Description of the task = Repeat the data below in full and exactly.

▼

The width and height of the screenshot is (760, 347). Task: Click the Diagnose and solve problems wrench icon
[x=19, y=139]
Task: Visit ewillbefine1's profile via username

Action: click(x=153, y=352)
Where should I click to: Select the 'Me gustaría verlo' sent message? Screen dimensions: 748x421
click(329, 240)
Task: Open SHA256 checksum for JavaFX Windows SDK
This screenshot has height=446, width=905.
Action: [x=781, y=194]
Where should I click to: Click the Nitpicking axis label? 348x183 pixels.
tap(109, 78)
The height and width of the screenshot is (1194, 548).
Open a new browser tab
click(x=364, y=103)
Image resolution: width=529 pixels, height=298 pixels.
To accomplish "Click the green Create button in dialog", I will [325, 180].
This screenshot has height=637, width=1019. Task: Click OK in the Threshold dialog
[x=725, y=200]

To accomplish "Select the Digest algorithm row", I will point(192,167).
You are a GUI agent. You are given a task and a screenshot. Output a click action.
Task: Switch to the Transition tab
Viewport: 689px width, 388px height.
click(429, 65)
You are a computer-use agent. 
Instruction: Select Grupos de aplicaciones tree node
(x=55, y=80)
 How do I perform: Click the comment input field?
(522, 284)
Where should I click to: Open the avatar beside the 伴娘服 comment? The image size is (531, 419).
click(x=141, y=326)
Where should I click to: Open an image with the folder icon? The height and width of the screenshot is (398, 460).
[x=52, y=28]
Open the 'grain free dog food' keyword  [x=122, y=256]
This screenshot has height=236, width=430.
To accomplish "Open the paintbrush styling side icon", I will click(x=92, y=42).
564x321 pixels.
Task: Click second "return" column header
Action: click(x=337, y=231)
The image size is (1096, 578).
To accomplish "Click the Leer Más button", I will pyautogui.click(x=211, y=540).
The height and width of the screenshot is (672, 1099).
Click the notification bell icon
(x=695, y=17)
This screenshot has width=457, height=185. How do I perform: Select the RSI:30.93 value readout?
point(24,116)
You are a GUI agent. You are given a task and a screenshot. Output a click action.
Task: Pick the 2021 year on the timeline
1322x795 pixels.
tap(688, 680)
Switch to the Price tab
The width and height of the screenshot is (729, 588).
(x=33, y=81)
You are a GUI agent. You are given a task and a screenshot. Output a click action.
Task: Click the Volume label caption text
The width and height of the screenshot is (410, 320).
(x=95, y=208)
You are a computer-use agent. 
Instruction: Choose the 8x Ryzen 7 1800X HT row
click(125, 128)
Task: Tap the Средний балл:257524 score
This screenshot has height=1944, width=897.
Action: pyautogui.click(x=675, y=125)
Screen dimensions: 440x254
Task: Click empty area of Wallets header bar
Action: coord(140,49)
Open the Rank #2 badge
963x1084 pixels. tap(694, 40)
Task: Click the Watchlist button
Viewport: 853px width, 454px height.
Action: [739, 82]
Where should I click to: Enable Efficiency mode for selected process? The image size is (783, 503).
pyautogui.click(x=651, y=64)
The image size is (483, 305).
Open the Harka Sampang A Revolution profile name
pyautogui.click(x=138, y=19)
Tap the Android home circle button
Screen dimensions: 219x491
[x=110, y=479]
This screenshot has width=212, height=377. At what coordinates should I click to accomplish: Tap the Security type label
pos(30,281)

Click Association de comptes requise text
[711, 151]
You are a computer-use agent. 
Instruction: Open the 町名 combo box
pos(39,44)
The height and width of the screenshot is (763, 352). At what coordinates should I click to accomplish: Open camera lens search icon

▲

Expected output =
The width and height of the screenshot is (760, 347). Task: Click the Diagnose and solve problems wrench icon
[x=19, y=139]
Task: Visit ewillbefine1's profile via username

Action: click(x=153, y=352)
Where should I click to: Select the 'Me gustaría verlo' sent message? Screen dimensions: 748x421
click(329, 240)
Task: Open SHA256 checksum for JavaFX Windows SDK
This screenshot has height=446, width=905.
Action: [x=781, y=194]
Where should I click to: Click the Nitpicking axis label? 348x183 pixels.
tap(109, 78)
The height and width of the screenshot is (1194, 548).
Open a new browser tab
click(x=364, y=103)
Image resolution: width=529 pixels, height=298 pixels.
To accomplish "Click the green Create button in dialog", I will [325, 180].
This screenshot has height=637, width=1019. Task: Click OK in the Threshold dialog
[x=725, y=200]

To accomplish "Select the Digest algorithm row", I will point(192,167).
You are a GUI agent. You are given a task and a screenshot. Output a click action.
Task: Switch to the Transition tab
Viewport: 689px width, 388px height.
click(429, 65)
You are a computer-use agent. 
Instruction: Select Grupos de aplicaciones tree node
(x=55, y=80)
 How do I perform: Click the comment input field?
(522, 284)
Where should I click to: Open the avatar beside the 伴娘服 comment? The image size is (531, 419).
click(x=141, y=326)
Where should I click to: Open an image with the folder icon? The height and width of the screenshot is (398, 460).
[x=52, y=28]
Open the 'grain free dog food' keyword  [x=122, y=256]
This screenshot has height=236, width=430.
To accomplish "Open the paintbrush styling side icon", I will click(x=92, y=42).
564x321 pixels.
Task: Click second "return" column header
Action: click(x=337, y=231)
The image size is (1096, 578).
To accomplish "Click the Leer Más button", I will pyautogui.click(x=211, y=540).
The height and width of the screenshot is (672, 1099).
Click the notification bell icon
(x=695, y=17)
This screenshot has width=457, height=185. How do I perform: Select the RSI:30.93 value readout?
point(24,116)
You are a GUI agent. You are given a task and a screenshot. Output a click action.
Task: Pick the 2021 year on the timeline
1322x795 pixels.
tap(688, 680)
Switch to the Price tab
The width and height of the screenshot is (729, 588).
(x=33, y=81)
You are a GUI agent. You are given a task and a screenshot. Output a click action.
Task: Click the Volume label caption text
The width and height of the screenshot is (410, 320).
(x=95, y=208)
You are a computer-use agent. 
Instruction: Choose the 8x Ryzen 7 1800X HT row
click(125, 128)
Task: Tap the Средний балл:257524 score
This screenshot has height=1944, width=897.
Action: pyautogui.click(x=675, y=125)
Screen dimensions: 440x254
Task: Click empty area of Wallets header bar
Action: coord(140,49)
Open the Rank #2 badge
963x1084 pixels. tap(694, 40)
Task: Click the Watchlist button
Viewport: 853px width, 454px height.
Action: [739, 82]
Where should I click to: Enable Efficiency mode for selected process? The image size is (783, 503).
pyautogui.click(x=651, y=64)
The image size is (483, 305).
Open the Harka Sampang A Revolution profile name
pyautogui.click(x=138, y=19)
Tap the Android home circle button
Screen dimensions: 219x491
[x=110, y=479]
This screenshot has width=212, height=377. At what coordinates should I click to accomplish: Tap the Security type label
pos(30,281)

Click Association de comptes requise text
[711, 151]
You are a computer-use agent. 
Instruction: Open the 町名 combo box
pos(39,44)
The height and width of the screenshot is (763, 352). At what coordinates should I click to accomplish: Open camera lens search icon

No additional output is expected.